ACTIVITY – When counting, include every line of the data that holds "amount", then state the total alone.

(INPUT DATA Opens)

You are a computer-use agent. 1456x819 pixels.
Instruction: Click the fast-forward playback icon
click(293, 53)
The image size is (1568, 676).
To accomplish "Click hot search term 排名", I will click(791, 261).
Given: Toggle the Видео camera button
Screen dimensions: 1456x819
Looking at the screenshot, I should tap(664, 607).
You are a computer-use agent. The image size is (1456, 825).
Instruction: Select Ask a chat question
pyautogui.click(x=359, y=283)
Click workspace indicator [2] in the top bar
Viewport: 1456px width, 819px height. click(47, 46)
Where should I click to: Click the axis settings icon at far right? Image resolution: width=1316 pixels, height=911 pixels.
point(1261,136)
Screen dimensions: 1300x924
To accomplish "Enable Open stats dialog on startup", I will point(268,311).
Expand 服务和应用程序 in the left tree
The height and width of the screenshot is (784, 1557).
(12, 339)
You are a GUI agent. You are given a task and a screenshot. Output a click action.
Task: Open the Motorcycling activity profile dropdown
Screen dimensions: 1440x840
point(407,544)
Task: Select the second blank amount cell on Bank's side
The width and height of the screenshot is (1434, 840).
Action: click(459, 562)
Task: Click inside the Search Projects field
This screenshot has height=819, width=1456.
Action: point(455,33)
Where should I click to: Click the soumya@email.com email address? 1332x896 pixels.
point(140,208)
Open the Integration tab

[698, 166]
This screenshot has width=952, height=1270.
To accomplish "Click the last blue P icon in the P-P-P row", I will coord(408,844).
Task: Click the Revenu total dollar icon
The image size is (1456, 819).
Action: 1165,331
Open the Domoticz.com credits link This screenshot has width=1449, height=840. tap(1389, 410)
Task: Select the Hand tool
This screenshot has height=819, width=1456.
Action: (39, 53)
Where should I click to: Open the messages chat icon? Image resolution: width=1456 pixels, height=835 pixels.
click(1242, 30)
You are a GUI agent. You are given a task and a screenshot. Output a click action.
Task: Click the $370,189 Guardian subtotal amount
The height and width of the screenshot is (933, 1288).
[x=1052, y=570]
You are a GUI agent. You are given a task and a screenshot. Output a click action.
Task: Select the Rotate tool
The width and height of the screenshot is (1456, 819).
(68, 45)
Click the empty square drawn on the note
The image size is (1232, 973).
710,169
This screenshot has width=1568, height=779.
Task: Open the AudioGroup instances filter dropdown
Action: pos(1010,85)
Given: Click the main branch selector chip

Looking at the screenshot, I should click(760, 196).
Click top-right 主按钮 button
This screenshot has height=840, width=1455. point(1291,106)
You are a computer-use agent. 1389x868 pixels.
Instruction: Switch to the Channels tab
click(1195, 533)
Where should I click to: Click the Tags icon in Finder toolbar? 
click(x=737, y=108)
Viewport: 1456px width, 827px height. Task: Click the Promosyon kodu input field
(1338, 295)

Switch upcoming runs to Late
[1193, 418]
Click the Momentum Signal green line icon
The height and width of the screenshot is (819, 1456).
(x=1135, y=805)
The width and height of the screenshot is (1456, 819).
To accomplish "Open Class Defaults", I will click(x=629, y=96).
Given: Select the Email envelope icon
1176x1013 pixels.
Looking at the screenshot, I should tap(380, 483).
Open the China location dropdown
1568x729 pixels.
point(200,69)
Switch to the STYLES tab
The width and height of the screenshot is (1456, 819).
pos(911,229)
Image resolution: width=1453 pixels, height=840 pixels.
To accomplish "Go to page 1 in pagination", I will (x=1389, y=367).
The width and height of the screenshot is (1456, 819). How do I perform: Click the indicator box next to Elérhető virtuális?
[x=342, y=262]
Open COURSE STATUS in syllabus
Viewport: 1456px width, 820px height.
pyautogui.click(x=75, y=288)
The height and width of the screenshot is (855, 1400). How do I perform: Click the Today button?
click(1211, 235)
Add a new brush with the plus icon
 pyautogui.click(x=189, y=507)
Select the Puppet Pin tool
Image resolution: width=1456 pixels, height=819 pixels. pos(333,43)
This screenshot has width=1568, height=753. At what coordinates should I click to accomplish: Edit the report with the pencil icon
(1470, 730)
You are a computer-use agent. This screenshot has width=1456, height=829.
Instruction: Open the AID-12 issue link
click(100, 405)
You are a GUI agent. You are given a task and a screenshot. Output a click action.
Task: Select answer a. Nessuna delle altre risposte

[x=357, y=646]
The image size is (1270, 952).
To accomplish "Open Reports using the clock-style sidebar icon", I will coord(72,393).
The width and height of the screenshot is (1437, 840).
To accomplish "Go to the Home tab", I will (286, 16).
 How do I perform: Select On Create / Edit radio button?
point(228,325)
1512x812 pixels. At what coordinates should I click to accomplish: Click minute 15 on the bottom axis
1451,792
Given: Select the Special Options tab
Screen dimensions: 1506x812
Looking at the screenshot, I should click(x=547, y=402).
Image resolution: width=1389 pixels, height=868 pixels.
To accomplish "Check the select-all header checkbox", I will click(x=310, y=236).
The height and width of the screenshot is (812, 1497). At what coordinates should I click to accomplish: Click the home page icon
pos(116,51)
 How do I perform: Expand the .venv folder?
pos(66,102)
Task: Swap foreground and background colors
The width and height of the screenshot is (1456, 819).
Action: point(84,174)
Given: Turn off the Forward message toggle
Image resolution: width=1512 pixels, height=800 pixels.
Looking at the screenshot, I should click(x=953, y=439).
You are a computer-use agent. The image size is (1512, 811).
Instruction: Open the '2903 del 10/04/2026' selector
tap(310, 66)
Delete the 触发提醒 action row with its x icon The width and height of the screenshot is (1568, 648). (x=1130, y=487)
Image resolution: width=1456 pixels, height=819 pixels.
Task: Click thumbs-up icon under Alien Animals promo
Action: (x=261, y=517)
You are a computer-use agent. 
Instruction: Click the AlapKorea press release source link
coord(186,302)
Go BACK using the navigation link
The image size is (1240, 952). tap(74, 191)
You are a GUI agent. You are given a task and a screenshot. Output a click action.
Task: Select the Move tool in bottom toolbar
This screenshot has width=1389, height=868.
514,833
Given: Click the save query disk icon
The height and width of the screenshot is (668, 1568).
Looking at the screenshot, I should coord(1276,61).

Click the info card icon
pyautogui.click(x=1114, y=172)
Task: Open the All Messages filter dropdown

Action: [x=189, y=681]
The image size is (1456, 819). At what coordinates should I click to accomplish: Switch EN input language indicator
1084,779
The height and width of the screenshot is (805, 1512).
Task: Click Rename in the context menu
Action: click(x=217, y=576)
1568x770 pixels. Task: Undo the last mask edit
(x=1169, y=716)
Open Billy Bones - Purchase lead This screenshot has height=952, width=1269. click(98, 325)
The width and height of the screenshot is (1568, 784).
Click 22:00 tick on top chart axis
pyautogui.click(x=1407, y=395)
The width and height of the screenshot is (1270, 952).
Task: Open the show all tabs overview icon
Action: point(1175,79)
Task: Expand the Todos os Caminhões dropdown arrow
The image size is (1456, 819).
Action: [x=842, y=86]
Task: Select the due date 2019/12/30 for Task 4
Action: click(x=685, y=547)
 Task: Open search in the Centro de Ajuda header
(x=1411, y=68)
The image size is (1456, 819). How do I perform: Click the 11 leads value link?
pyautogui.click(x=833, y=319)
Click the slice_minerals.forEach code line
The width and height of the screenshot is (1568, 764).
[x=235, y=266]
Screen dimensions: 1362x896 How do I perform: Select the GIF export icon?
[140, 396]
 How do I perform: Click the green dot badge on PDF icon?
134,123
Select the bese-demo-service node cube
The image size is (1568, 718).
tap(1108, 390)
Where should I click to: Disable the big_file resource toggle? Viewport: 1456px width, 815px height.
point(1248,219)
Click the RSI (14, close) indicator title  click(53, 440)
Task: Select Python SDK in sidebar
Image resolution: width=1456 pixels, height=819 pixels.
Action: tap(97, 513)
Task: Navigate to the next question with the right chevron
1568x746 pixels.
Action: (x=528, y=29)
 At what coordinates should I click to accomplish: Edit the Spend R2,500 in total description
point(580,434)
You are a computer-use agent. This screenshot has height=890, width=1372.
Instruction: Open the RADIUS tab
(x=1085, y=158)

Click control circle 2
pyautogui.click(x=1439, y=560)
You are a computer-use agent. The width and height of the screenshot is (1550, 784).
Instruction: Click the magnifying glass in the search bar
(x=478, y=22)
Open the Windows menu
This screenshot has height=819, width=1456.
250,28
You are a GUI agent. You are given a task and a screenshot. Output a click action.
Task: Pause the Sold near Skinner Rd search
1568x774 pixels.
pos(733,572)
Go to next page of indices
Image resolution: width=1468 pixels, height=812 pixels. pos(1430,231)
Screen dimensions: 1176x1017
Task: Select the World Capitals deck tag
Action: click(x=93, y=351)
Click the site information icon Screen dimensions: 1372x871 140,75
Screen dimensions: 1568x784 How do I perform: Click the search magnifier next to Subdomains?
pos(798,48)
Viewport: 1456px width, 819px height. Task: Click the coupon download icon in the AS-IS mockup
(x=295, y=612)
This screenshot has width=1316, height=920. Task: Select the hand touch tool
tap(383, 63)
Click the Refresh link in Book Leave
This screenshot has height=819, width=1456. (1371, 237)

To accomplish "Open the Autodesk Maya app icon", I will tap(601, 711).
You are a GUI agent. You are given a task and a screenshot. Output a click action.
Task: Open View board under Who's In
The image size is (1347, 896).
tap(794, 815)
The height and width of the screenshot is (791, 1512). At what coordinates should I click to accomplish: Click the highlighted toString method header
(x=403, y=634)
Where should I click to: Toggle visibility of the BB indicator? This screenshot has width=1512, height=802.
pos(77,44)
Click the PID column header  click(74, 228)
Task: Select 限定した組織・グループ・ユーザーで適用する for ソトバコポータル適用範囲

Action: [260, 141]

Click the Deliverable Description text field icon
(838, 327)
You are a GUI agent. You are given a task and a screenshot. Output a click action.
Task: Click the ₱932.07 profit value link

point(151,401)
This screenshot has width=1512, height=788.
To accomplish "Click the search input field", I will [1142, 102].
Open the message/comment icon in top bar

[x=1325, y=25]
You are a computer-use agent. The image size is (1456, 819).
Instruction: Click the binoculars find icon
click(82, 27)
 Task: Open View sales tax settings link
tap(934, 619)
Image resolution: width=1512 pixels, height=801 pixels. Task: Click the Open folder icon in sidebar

(INPUT DATA Closes)

SOLUTION – 2